Wool traders Matthew Hand, Nigel Rendell and Andrew Jackson launched their own wool trade and export business, United Wool Company, in 2013. With their new indexed supply concepts and more equitable approach, their business was quickly turning over a cool $100 million per year.
Combining more than 60 years of wool industry experience, the United Wool Compnay founders saw the need to develop new indexed supply concepts that would ultimately see market exposure reduced for buyers and sellers, but that wasn’t enough. They also wanted to nurture the most suitable pairings of producers and processors for particular needs. According to Managing Director Hand, it was these ethics at the centre of their business practice that enabled United Wool to succeed so quickly.
Repositioning a commodity
As one of Australia's key exports in the 1800s and 1900s, wool was viewed much like other bulk commodities such as cotton and wheat. But, moving into the new millenium we see a very different story, one that started to emerge in the 1980's with the overproduction of wool - around 1 billion kilos per year, according to Hand.

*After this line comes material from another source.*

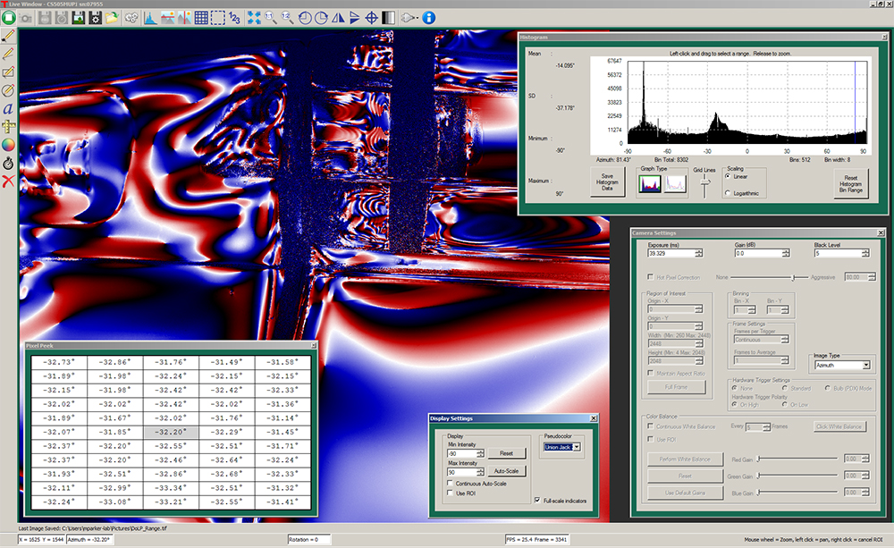Image resolution: width=894 pixels, height=548 pixels.
Task: Click the zoom-to-fit arrows icon
Action: tap(254, 17)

This meant Australia had an enormous stockpile, and when the federal government scrapped the reserve price scheme in 1991, the industry recoiled. An exodus of producers and international merchants followed, bringing the industry to its current position. Hand explains, “Australia produces just 325 million kilos a year, more in line with a market in which wool accounts for just 0.4% of global apparel fibre consumption and 1.4% of the total textile fibre market.”
While the change in the market may not have directly triggered changes in the way wool is perceived and used, it certainly played a part. Hand likens today’s wool market to those of silk, cashmere and angora rather than the large-volume commodity fibres such as cotton and polyester. He also cites recent innovations in spinning and weaving that give superfine merino an itch-free ‘next-to-skin’ wearability as equally important. “These improvements have driven markets in activewear, athleisure, baby clothes and sleepwear,” he explains. “Traditional products such as classic sweaters or British tweeds are also enjoying a resurgence in demand.”
Innovative approach to contract systems
By 2013, demand for natural fibres was soaring, and after more than two decades of decline, prices were starting to do the same. For the wool industry, these increases meant the traditional fixed contract systems were no longer appropriate.
With the launch of United Wool Company, there was an opportunity to develop its own indexed contract system, whereby the price isn't determined until the wool is ready for shipping, therefore reducing clients' exposure to potentially volatile market movements.
Hand explains, "We run a calculation through a simple matrix that shares market movements in predetermined proportions, enabling the producers, exporters and manufacturers to feel comfortable with limited risk levles."
Strategies for an international market
With a solid working trade-export model and a healthy international market in place, United Wool Company wanted to venture away from the typical Australian model, which today sees the majority of wool exports going to China.
While still active in the region, the company focuses a strong portion of energy into other markets, such as India, Europe and the UK. "Of the European contingent," Hand says, "the Italian and British markets are particularly prominent. This varied focus across all markets is essential for maintaining a robust business."
Nurturing partnerships with clients is fundamental to the United Wool Company philosophy. Wanting to make these partnerships work for everyone from the outset, Hand, Rendell and Jackson indentified the need to marry the requirements of processors with the right producer. The company now specialises in sourcing and providing clients with ethically produced wool that is fitting and particular to processor needs.
Continuing to grow
Since 2013, United Wool Company’s phenomenal growth has been built on a real global demand for its specialised services. While Hand acknowledges the company’s growth comes from how well it positions itself globally, he also knows its innovative approach to contract systems is seen as a welcome advance for the industry.
“This is vital and a profound example of how the team at United Wool champions the producer and the processor, and works with its business partners, including NAB, to secure impressive results for everyone, right through to the consumer,” he says.